It's not a bad story at all, but the filmmakers strip it of any meaning or purpose. The film is merely a series of set-piece montages: reunion football match, pole dancing, casino brawl, torture (human), courtroom, torture (vehicular), soft-focus sex, mega gunplay, showdown in abandoned mill. That's the entire movie ... and half of these scenes are unnecessary! The Rock struts through it all manfully, removing his shirt to flex his massive muscles before getting down to business. He and the cast are extremely watchable, but each character is wafer thin. The filmmakers are so finely focussed on scenes of one man cleaning up small town corruption that they never bother to dig under the surface. And that surface is pretty vile, with nasty grisliness that makes it impossible for us to cheer for the good guys. Blame Bray, whose colourful and kinetic style tries to mask his incoherent direction and strongly misogynistic streak. Besides Chris' ex-hooker girlfriend (Scott), the cast list includes one Exotic Beauty, a Dollar Bill Girl, a Girl on Platform, two Casino Trashy Women and Wet T-Shirt Girls, and three Lap Dancers.

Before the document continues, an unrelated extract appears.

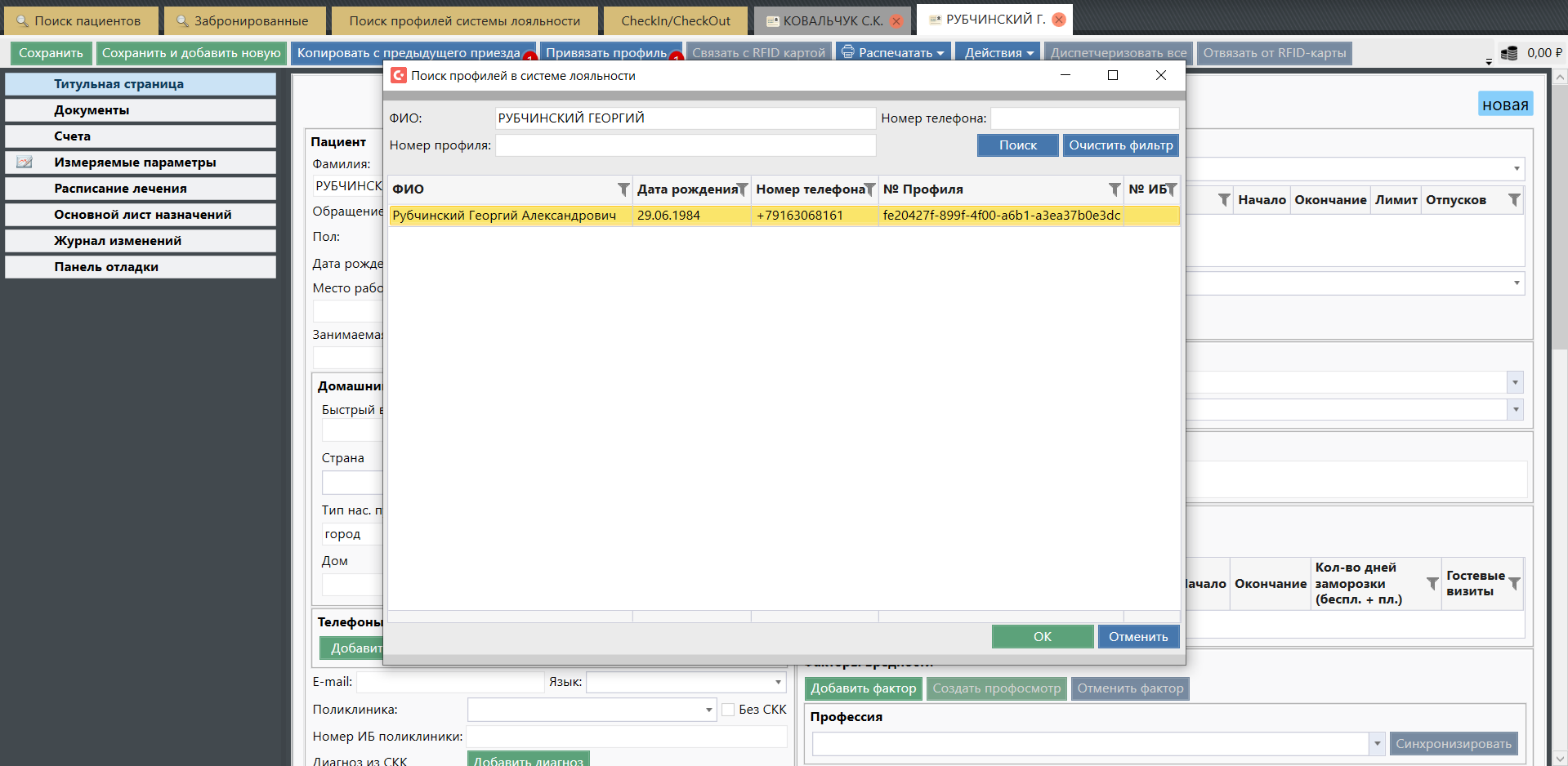Click the Гостевые визиты filter icon
The image size is (1568, 766).
click(1514, 584)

This is obviously where his interest lies, rather than telling a meaningful story.

cert 15 themes, violence, innuendo, language 21.Apr.04

R E A D E R   R E V I E W S
send your review to Shadows... walking tall Laurie T, Minneapolis: "Okay, I was in the mood for a light movie - one that would not make me think too much, and a bit of eye candy. This movie is predictable - completely - and not even that good. However, I will say I was entertained for a couple hours, and we had a couple laughs. The Rock plays a good hero to the bad guys who took over his town." (12.Apr.04)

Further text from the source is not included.